[linux-lvm] Why use thin_pool_autoextend_threshold < 100 ?

Thu Aug 2 17:42:16 UTC 2018

On Tue, Jul 31, 2018 at 8:43 PM, Chris Murphy <lists at colorremedies.com> wrote:
> On Tue, Jul 31, 2018 at 7:33 PM, John Stoffel <john at stoffel.org> wrote:
>>>>>>> "Chris" == Chris Murphy <lists at colorremedies.com> writes:
>>
>> Chris> On Fri, Jul 27, 2018 at 1:31 PM, John Stoffel <john at stoffel.org> wrote:
>>>>
>>>> Why don't you run quotas on your filesystems?  Also, none of the
>>>> filesystems in Linux land that I'm aware of supports shrinking the
>>>> filesystem while live, it's all a unmount, shrink FS, shrink volume
>>>> (carefully!) and then re-mount the filesystem.
>>
>> Chris> Btrfs supports grow and shrink resizes only when mounted. It's
>> Chris> not possible to resize when unmounted.
>>
>> That's... bizarre.  Good to know, but bizarre.  That does make it more
>> appealing to use in day to day situations for sure.  Any thoughts on
>> how stable this is in real life?
>
> I've never heard of it failing in many years of being on the Btrfs
> list. The resize leverages the same block group handling as balance
> code, so the relocation of block groups during resize is the same as
> you'd get with a filtered balance, it's integral to the file system's
> operation.
>
> The shrink operation first moves block groups in the region subject to
> shrink (the part that's going away), and this is an atomic operation
> per block group. You could pull the plug on it (and I have) in
> progress and you'd just get a reversion to a prior state before the
> last file system metadata and superblock commit (assumes the hardware
> isn't lying and some hardware does lie). Once all the block groups are
> moved, and the dev and chunk trees are updated to reflect the new
> location of those chunks (block groups), the superblocks are updated
> to reflect the new device size.
>
> Literally the shrink operation changes very little metadata, it's just
> moving block groups, and then the actual "resize" is merely a
> superblock change. The file system metadata doesn't change much
> because Btrfs uses an internal logical block addressing to reference
> file extents and those references stay the same during a resize. The
> logical block range mapping to physical block range mapping is a tiny
> update (maybe 1/2 dozen 16K leaf and node writes) and those updates
> are always COW, not overwrites. That's also how this is an atomic
> operation. If the block group copy fails, the dev and chunk trees that
> are used to translate between logical and physical block ranges never
> get updated.
>
>
> --
> Chris Murphy

Also, fs resize always happens when doing device add or device remove.
So resize is integral for Btrfs multiple device support. Device add
and remove can likewise only be done while the file system is mounted.
Removing a device means migrating block groups off that device,
shrinking the file system by an amount identical to the device size,
updating superblocks on remaining devices, and wiping the Btrfs
signature on the removed device. And there are similar behaviors when
converting block group profiles: e.g. from single to raid1, single to
DUP, DUP to single, raid5 to raid6 or vice versa and so on.
Conversions are only possible while the file system is mounted.

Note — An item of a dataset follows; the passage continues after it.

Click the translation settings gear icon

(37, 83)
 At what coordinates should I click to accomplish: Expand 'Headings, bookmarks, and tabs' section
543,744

LVM pvmove isn't entirely different in concept. The LVM extents are
smaller (4MB by default) than Btrfs block groups (dynamically variable
in size but most typically they are 1GiB for data bg's and 256MB for
metadata bg's, and 32MB for system bg's. Btrfs block groups are
collections of extents.). But basically the file system just keeps on
reading and writing to its usual LBA's which are abstracted and
translated into real physical LBA's and a device by LVM. I don't know
how atomic pvmove is without the --atomic flag, and what the chances
of resuming pvmove in case of crash or an urgent reboot is.

The gotcha with ext4 and XFS is they put filesystem metadata in fixed
locations on a block device, so those all have to be relocated to new
fixed positions based on the new block device size as well as data.
The shrink operation is probably sufficiently complicated for ext234
that they just don't want concurrent read/write operations happening
while shrinking. And also the resize introduces inherent inefficiency
with subsequent operation. The greater the difference between mkfs
volume size and the resized size, the greater the inefficiency. That
applies to both ext4 and XFS whether shrink or grow, of course XFS
doesn't have shrink at all, the expectation for its more sophisticated
environment use cases was that it would only ever be grown.

Whereas Btrfs has no fixed locations for any of its block groups, so
from its perspective a resize is just not that unique of an operation,
leveraging code that's regularly exercised in normal operation anyway.
And it also doesn't suffer from any resize inefficiencies either; in
fact depending on the operation it might become more efficient.

Anyway, probably a better way of handling shrink with ext4 and XFS is
having them on LVM thin volumes, and just using fstrim to remove
unused LVM extents from the LV, releasing them back to the pool for
use by any other LV in that pool. It's not exactly the same thing as a
shrink of course, but if the idea is to let a file system use the
unused but "reserved" space of a second file system, merely trimming
the second file system on a thin LV does achieve that. Bigger issue
here is you can't then shrink the pool, so you can still get stuck in
some circumstances.

-- 
Chris Murphy